The tabular appearance of this view makes it easy to pinpoint individual frames that are using more resources than others, and zero in on functions that are ripe for optimization.
Functionality
- Sorting: All columns in the table are sortable and allow you to arrange them based on a specific value. For example, sorting by Total CPU will show the frames with the highest total CPU time values first.
- Filters: All default filters are functional in Table view and the filtered results are reflected in the table.
Table Columns
- Runtime: The programming language of the function.
- Function name: The function name, including library context.
- Number of samples: The aggregated total number of samples of all the invocations of a given function.The sample count refers to total time including ancestry.
- Total CPU: The total time the function was on-CPU or part of an ancestry that was on-CPU (based on sample count).
- Trend: Displays the presented total CPU as higher or lower than the function’s average CPU consumption over the past week. The trend is calculated based on total time including ancestry.
- Own time: The time the function was on-CPU, not including ancestry.
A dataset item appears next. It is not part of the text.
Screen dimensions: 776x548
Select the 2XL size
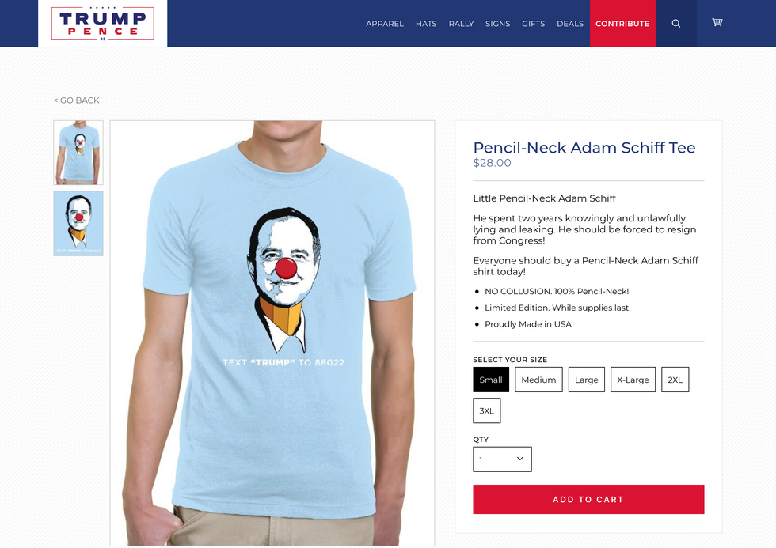(x=675, y=380)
- Occurrences: The number of unique stacks that a given function appears in.
A Common Use Case
A user might sort the table based on total time to view their top most CPU intensive frames, and then filter out irrelevant frames such as Kernel frames and other processes. After finding a specific frame that could be optimized, it’s simple for them to trace backwards and understand where this function is invoked, then return to their code and refactor the method to be more efficient.